December 6, 2022 -- Researchers from Cold Spring Harbor Laboratory (CSHL) have developed a new method designed to assist scientists in choosing artificial intelligence (AI) algorithms that best fit their needs. Their findings may help researchers in identifying more efficient AI programs to analyze the human genome.
In an analysis published December 5 in the journal Nature Machine Intelligence, the CSHL researchers introduce their "unified evaluation framework" and use it to compare various binary and quantitative models trained to predict chromatin accessibility data.
"We highlight various modelling choices that affect generalization performance, including a downstream application of predicting variant effects. In addition, we introduce a robustness metric that can be used to enhance model selection and improve variant effect predictions. Our empirical study largely supports that quantitative modelling of epigenomic profiles leads to better generalizability and interpretability," the authors wrote.

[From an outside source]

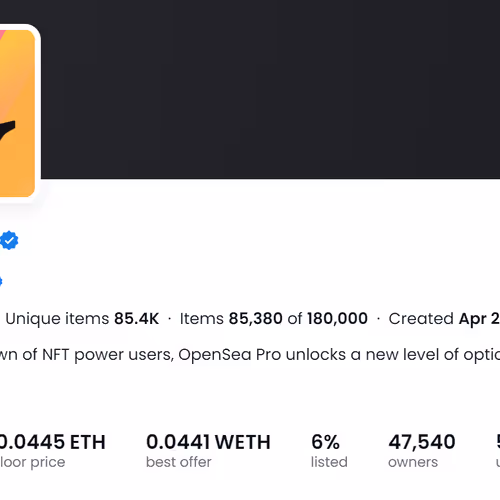
Task: Select the "best offer" label
Action: 179,462
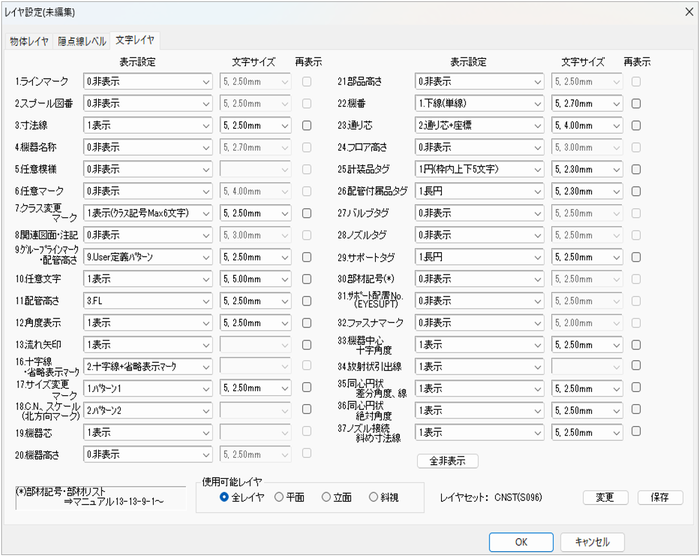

AI programs have great potential for research innovation. For example, they can find patterns in the human genome -- which has three billion letters of code -- related to disease much faster than human beings can, and they are able spot things that humans miss.
The technology also identifies unique features of the genome that can lead to individualized medicine and treatments. However, the recent surge in AI's popularity has led to a bottleneck in innovation, according to CSHL.
AI researchers are constantly building new algorithms from various sources, but it's difficult to determine whether their creations will be valuable or not to their research. A team from the lab of Peter Koo, PhD, assistant professor at CHSL, set out to address this issue with their invention -- GenOmic Profile-model compreHensive EvaluatoR (GOPHER).
As a new method, GOPHER is meant to help identify the most efficient AI programs to analyze the genome. Using this method, the CHSL team found the parts of AI algorithms that drive reliability, performance, and accuracy. They also discovered that an unpopular type of AI algorithm, known as a quantitative model, outperformed the much more popular binary type by "lightyears."
Going forward, Koo's team hopes that GOPHER will help define the key building blocks for constructing the most efficient AI algorithms and optimize them to ensure they're learning the right things for the right reasons.